PHK Capai 32 Ribu: Imbas Ekonomi Lemah terhadap Properti
Kementerian Ketenagakerjaan (Kemnaker) melaporkan bahwa sebanyak 32.064 pekerja terdampak pemutusan hubungan kerja (PHK) dari Januari hingga Juni 2024. Sebagian besar kasus PHK terjadi di Pulau Jawa, dengan DKI Jakarta mencatat jumlah tertinggi, yakni 7.469 orang.
Baca – Artikel Terkait
Dampak PHK di Sektor Manufaktur
“Tenaga kerja ter-PHK paling banyak terdapat di DKI Jakarta, sekitar 23,29 persen dari jumlah keseluruhan kasus yang dilaporkan,”. Tulis laporan Portal Satu Data Kemnaker yang terpublikasikan pada Kamis, 25 Juli 2024.
Selain itu, Badan Penyelenggara Jaminan Sosial (BPJS) Ketenagakerjaan mengungkapkan bahwa terdapat 12.586 klaim Jaminan Hari Tua (JHT) yang terajukan akibat PHK di sektor garmen, tekstil, dan alas kaki hingga Mei 2024. Jumlah tersebut mencakup sekitar 20 persen dari total klaim yang dari ajuannya. Sebagai pembanding, klaim dari sektor lainnya mencapai 62.794 pengajuan. Persentase klaim dari sektor garmen, tekstil, dan alas kaki ini meningkat tiga persen perbandingannya dari tahun sebelumnya. BPJS Ketenagakerjaan juga mencatat adanya 24.453 klaim Jaminan Kehilangan Pekerjaan (JKP) hingga Mei 2024, dari total 27.222 kasus PHK dalam periode yang sama.

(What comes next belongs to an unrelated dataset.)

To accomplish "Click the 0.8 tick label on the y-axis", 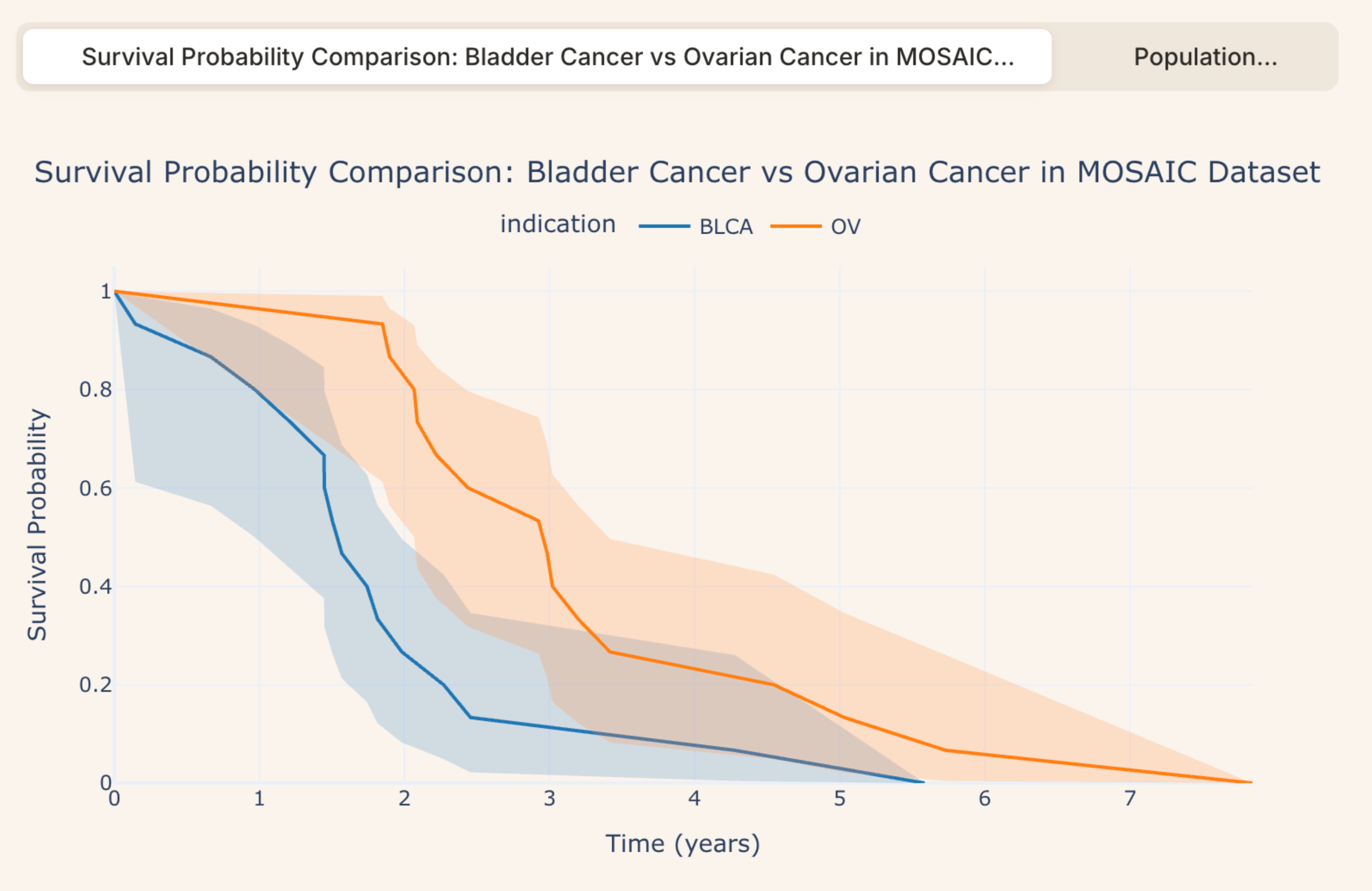I will click(96, 390).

Upaya Mengurangi Pengangguran
“Di tahun ini, rasio klaim semakin membaik 89,8 persen, hampir 90 persen. Dari 27 ribu yang terdampak PHK, 24 ribu itu melakukan klaim JKP,” ujar Direktur Utama BPJS Ketenagakerjaan, Anggoro Eko Cahyo dalam Rapat Dengar Pendapat bersama Komisi IX DPR RI di Kompleks Parlemen Senayan, Jakarta, Selasa, 2 Juli 2024.

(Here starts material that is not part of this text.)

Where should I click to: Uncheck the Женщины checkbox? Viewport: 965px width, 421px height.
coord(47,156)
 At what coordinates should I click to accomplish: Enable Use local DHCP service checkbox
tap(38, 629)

Di sisi lain, Kamar Dagang dan Industri (Kadin) DKI Jakarta berupaya untuk meningkatkan peluang usaha dalam rangka mengurangi potensi pengangguran.Tterutama setelah Jakarta tidak lagi menjadi Ibu Kota Negara (IKN). “Kami akan lebih menciptakan peluang-peluang usaha, terlebih ketika Jakarta sudah tidak menjadi ibu kota lagi,”. Kata Ketua Kadin DKI Jakarta, D. Dewi, pada Rabu, 31 Juli 2024.
Reference : TEMPO
Pengaruh Ketidakstabilan Ekonomi Terhadap Sektor Properti
Diana menegaskan bahwa pengusaha harus tetap optimis meskipun Jakarta tidak lagi menjadi IKN, serta mampu menjaga Jakarta sebagai kota global. “Masyarakat Jakarta yang begitu heterogen, kami kalangan pengusaha berharap pertumbuhan ekonomi minimal tetap berada di atas lima persen,” ujarnya.
Gelombang PHK yang sedang berlangsung menunjukkan ketidakstabilan ekonomi yang signifikan, terutama di sektor-sektor padat karya seperti tekstil dan garmen. Ketidakpastian ini berpotensi menekan daya beli masyarakat, yang pada akhirnya dapat berdampak pada sektor properti. Dengan pendapatan yang menurun dan ketidakpastian pekerjaan, permintaan akan properti, baik untuk pembelian rumah maupun investasi, dapat mengalami penurunan. Pengembang properti mungkin akan melihat perlambatan dalam penjualan, dan proyek-proyek baru bisa tertunda hingga situasi ekonomi lebih stabil.
Selain itu, perpindahan ibu kota negara ke IKN juga dapat mempengaruhi pasar properti di Jakarta. Meskipun demikian, upaya untuk menjadikan Jakarta sebagai kota global masih dapat memberikan peluang di sektor properti. Yaitu terutama untuk komersial dan perkantoran.